PAGE:
──────────

# Want more uCash points? Post in game threads!



## Tersk (Apr 9, 2004)

It's really quite simple actually, post in our Dallas Mavericks Game Thread for more points. For every post you make in the Dallas Game thread, you'll get 300 points...However theres a catch, these are the rules:

1) Only the posts when the gamethread has reached over 200 posts count
Example: The Future7 posts 6 times since the 200 mark is reached, he will receive 1800 uCash from the Mavericks moderators. 

2) No blatant post-padding, I have the right to discount it...and will
Example: You can't just copy and paste, give some thoughts from the boxscore or observations.

3) You must of had at least 3 posts in the game thread before it reaches the 200 mark to be counted
Example: mavsman comes when 204 posts have already been posted, and he posts 5 times. Since he hasnt had any posts in the first 200, he only receives one fifth of his reward

uCash?
uCash is a new addition to BBB.net, you can bet on matches in the NBA (vBookie), play in the RPG (RPG Control Panel) and even donate others to friends (or friendly mods who are pink)

──────────

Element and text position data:
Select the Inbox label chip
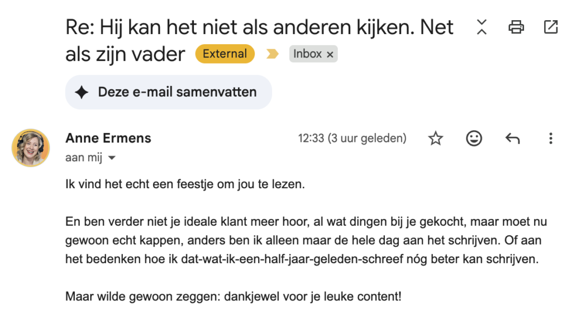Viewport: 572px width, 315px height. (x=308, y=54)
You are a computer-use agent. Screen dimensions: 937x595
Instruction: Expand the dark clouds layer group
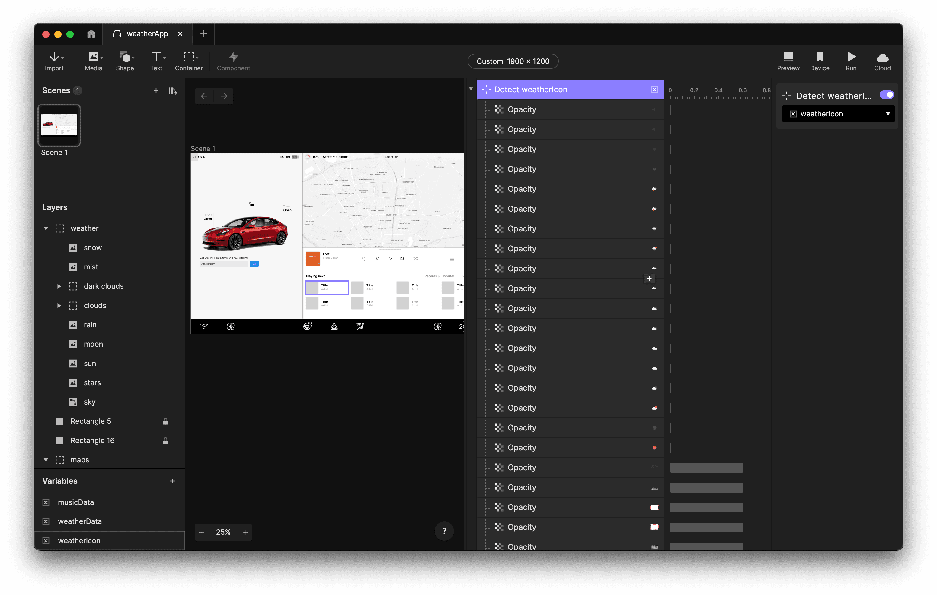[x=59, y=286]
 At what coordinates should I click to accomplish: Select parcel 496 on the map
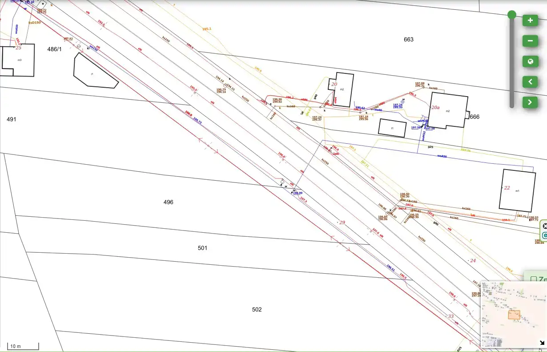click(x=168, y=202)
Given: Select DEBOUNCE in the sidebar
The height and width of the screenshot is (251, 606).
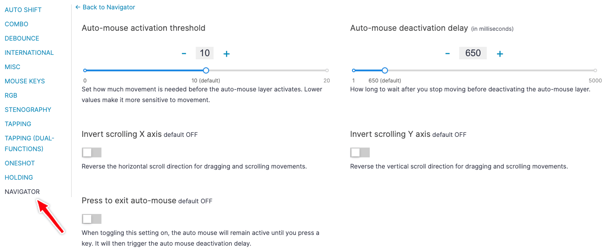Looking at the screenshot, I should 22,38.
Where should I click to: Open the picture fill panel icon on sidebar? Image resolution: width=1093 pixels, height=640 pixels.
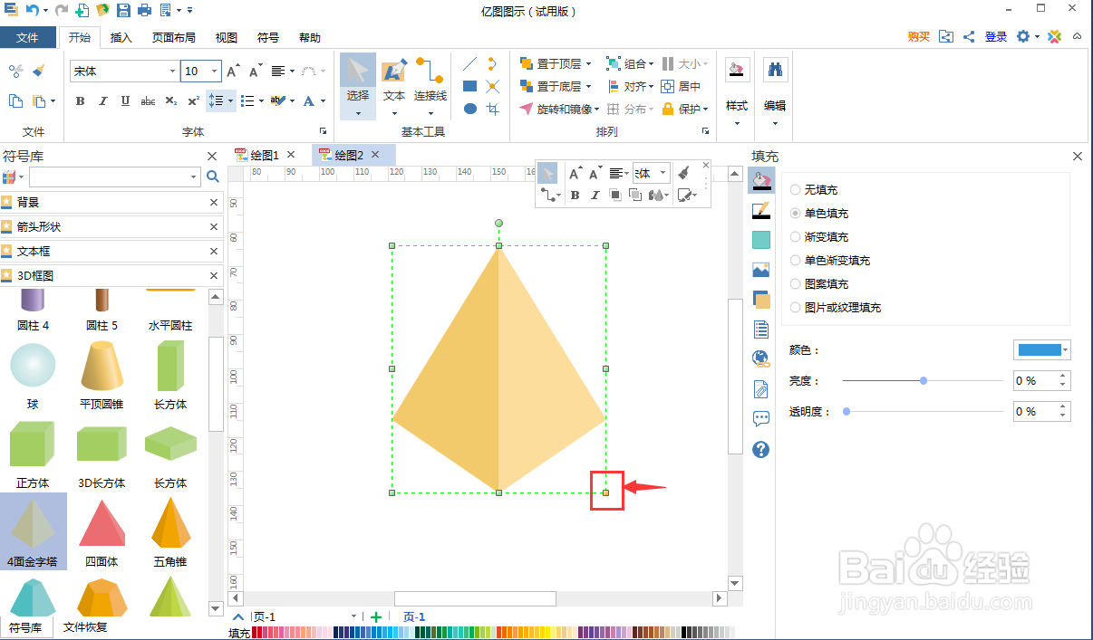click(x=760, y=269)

──────────

In the thread above, how many uCash points does each post in the Dallas Mavericks Game Thread earn?

THE RESPONSE: 300 points per post.